**Sfida 1:** Riscrivi come elenco JSON di stringhe, una per riga, il tratto delle voci riportate più sotto che va dalla riga contenente "You are a computer-use agent." fino a quella contenente "The image size", estremi inclusi e righe vuote escluse. Lascia fuori le immagini.

**Brano di lettura:**
^^^^^^^^
Commissione europea, c’è la quadra sulle nomine. E dietro l’accordo la 'mano' del Presidente Mattarella

Commissione europea, c’è la quadra sulle nomine. E dietro l’accordo la 'mano' del Presidente Mattarella

Commissione europea, c’è la quadra sulle nomine. E dietro l’accordo la 'mano' del Presidente Mattarella Photo Credit: Agenzia Fotogramma


L’incontro di pochi giorni fa al Quirinale fra il Capo dello Stato e Raffaele Fitto ha sbloccato lo stallo. Ma a rischiare di far saltare il banco è stato un problema di politica interna spagnola, che ha coinvolto l’esponente socialista Teresa Ribera

I gruppi politici della maggioranza del Parlamento Europeo hanno finalmente trovato un accordo sulla nomina dei sei vicepresidenti esecutivi della prossima Commissione Europea e del commissario ungherese Oliver Varhelyi. "Per noi come Ppe la cosa più importante è avere la Commissione in carica il primo dicembre, perché l'Europa ha bisogno di stabilità'', ha detto a Bruxelles il presidente e capogruppo del Ppe Manfred Weber, confermando l'intesa. Weber ha anche sottolineato, rispondendo ai timori di chi guarda con sospetto le intese tattiche con i gruppi alla destra del Ppe, di essere ''orgoglioso'' di avere nel suo gruppo il partito di centrodestra ungherese Tisza, fiero nemico di Viktor Orban.
^^^^^^^^
**Voci fornite:**
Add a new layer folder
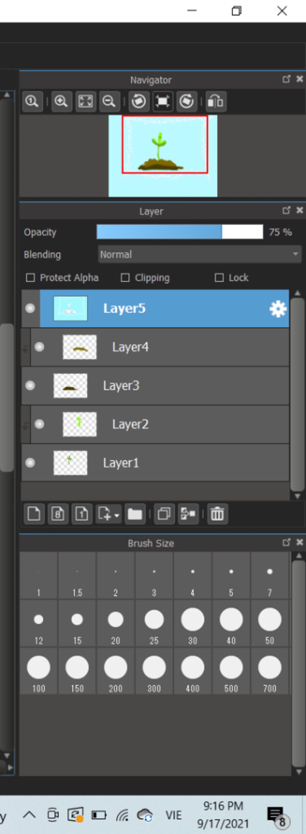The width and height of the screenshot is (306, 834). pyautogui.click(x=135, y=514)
^^^^^^^^
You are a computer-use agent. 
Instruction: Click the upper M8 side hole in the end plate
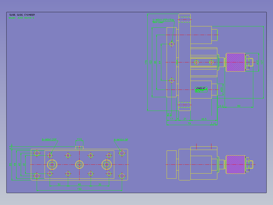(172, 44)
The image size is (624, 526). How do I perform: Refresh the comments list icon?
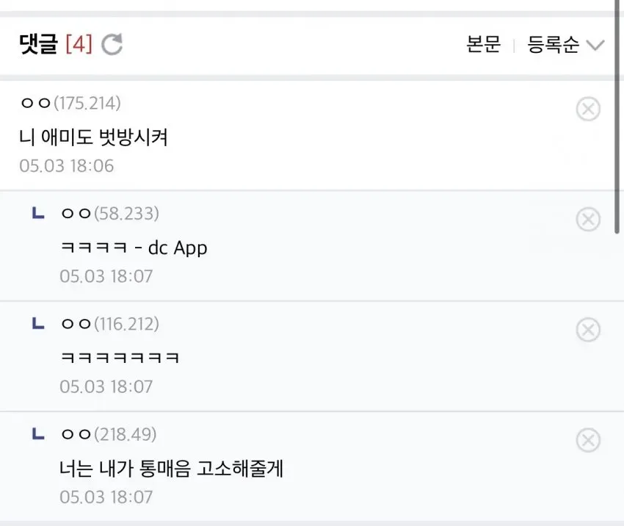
^^^^^^^^
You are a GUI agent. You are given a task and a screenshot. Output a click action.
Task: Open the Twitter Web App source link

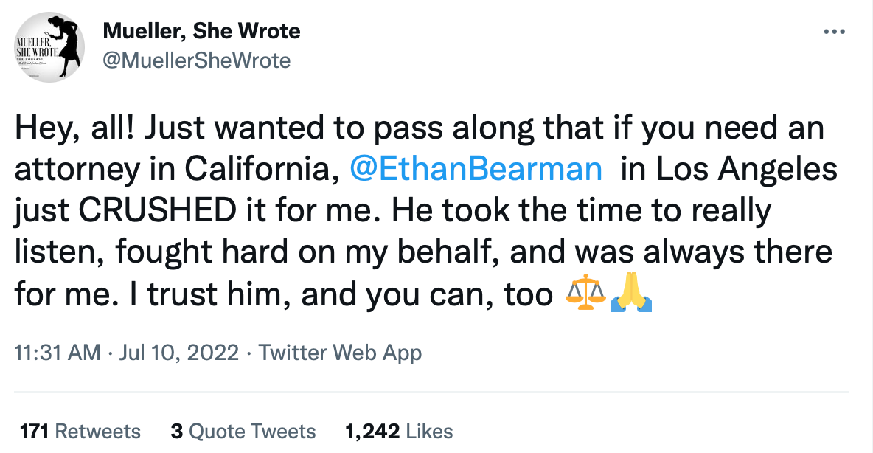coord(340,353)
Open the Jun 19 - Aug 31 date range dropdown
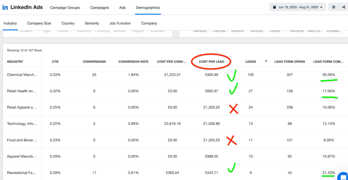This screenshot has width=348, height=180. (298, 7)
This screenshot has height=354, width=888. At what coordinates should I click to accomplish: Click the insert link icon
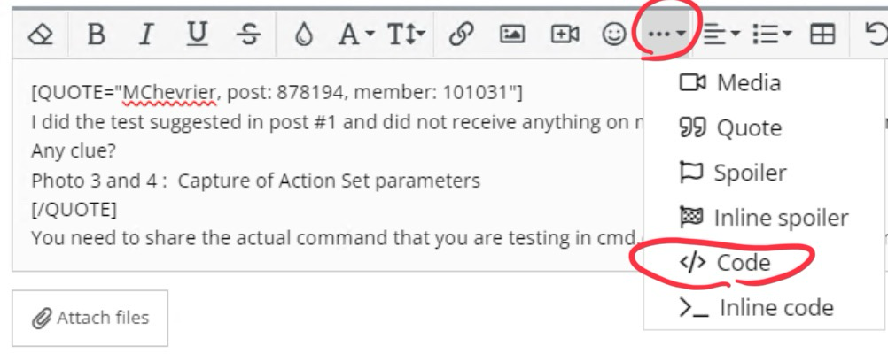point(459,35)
^^^^^^^^
**Sfida 2:** Riporta alla lettera il passo dell'articolo sulle nomine della Commissione europea che va da "I gruppi politici" fino a "di Viktor Orban.".

**Risposta completa 1:**
[
  "You are a computer-use agent. ",
  "Instruction: Click the upper M8 side hole in the end plate",
  "(172, 44)",
  "The image size is (624, 526). How do I perform: Refresh the comments list icon?"
]

**Risposta completa 2:**
I gruppi politici della maggioranza del Parlamento Europeo hanno finalmente trovato un accordo sulla nomina dei sei vicepresidenti esecutivi della prossima Commissione Europea e del commissario ungherese Oliver Varhelyi. "Per noi come Ppe la cosa più importante è avere la Commissione in carica il primo dicembre, perché l'Europa ha bisogno di stabilità'', ha detto a Bruxelles il presidente e capogruppo del Ppe Manfred Weber, confermando l'intesa. Weber ha anche sottolineato, rispondendo ai timori di chi guarda con sospetto le intese tattiche con i gruppi alla destra del Ppe, di essere ''orgoglioso'' di avere nel suo gruppo il partito di centrodestra ungherese Tisza, fiero nemico di Viktor Orban.